Mesenchymal Stem Cells in Mesangial Repair in a Model of Immunoglobulin Light Chain-Mediated Mesangial InjuryGuillermo A Herrera1,2*, Jiamin Teng1, Xin Liu4, Yanping Zhang5 and Elba A Turbat-Herrera1-3
- *Corresponding Author:
- Guillermo A. Herrera, MD
1541 Kings Highway, Shreveport
Louisiana, 71103, USA
E-mail: [email protected]
Received date: May 19, 2014; Accepted date: July 14, 2014; Published date: July 16, 2014
Citation: Herrera GA, Teng J, Liu X, Zhang Y, Turbat-Herrera EA (2014) Mesenchymal Stem Cells in Mesangial Repair in a Model of Immunoglobulin Light Chain-Mediated Mesangial Injury. J Stem Cell Res Ther 4:215. doi:10.4172/2157-7633.1000215
Copyright: © 2014 Herrera GA, et al. This is an open-access article distributed under the terms of the Creative Commons Attribution License, which permits unrestricted use, distribution, and reproduction in any medium, provided the original author and source are credited.

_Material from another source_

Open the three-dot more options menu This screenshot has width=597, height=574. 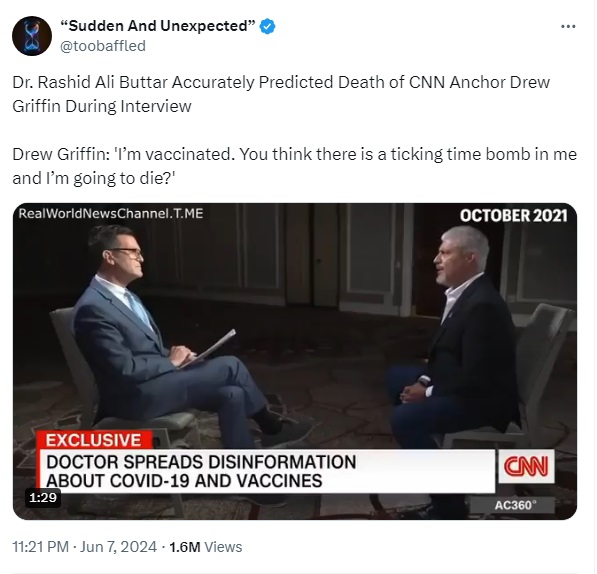568,26
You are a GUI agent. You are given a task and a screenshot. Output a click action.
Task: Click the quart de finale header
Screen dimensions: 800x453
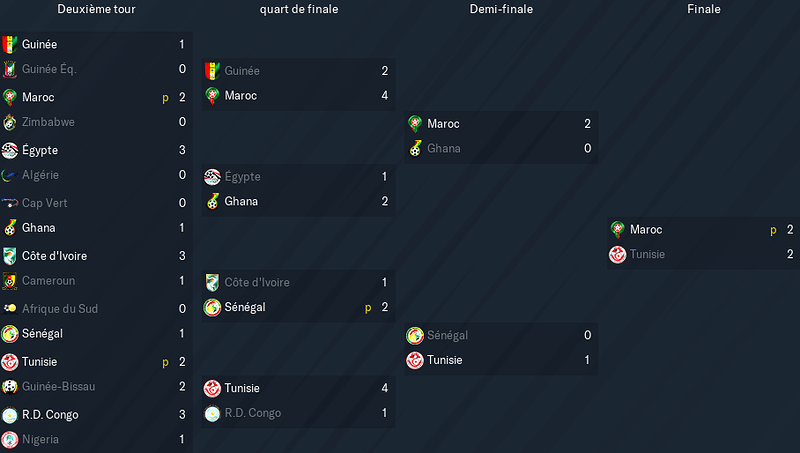click(x=299, y=9)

Mesangial injury produced by glomerulopathic monoclonal immunoglobulin light chains leads to two diametrically opposed results: matrix loss from mesangiolysis / replacement of mesangial matrix with amyloid (AL-amyloidosis) and increased matrix (light chain deposition disease), depending on the physicochemically abnormal light chains involved. In both situations; however, there is loss of mesangial cells resulting from apoptosis induced by the glomerulopathic light chains.
This unique experimental model of mesangial injury resulting in divergent manifestations allows examining the role of mesenchymal stem cells in mesangial glomerular repair in the two typical prototypes of alterations that occur in the mesangium when injured by a variety of injurious agents.
In vitro and ex vivo platforms are used to translate information from the in-vitro to the in-vivo arenas. Both platforms highlight the same sequence of events that take place: mesenchymal stem cells identify the site of damage, clear the damaged mesangium by eliminating debris from apoptotic cellular elements and deposited “foreign” (not belonging in the normal mesangium) material and eventually differentiate into mature mesangial cells laying down new matrix.
Each of the platforms employed exhibited certain advantages and limitations in visualizing and understanding the processes that occur. When the information generated was combined, a clear view of mechanisms involved and how mesenchymal stem cells participated in mesangial repair emerged.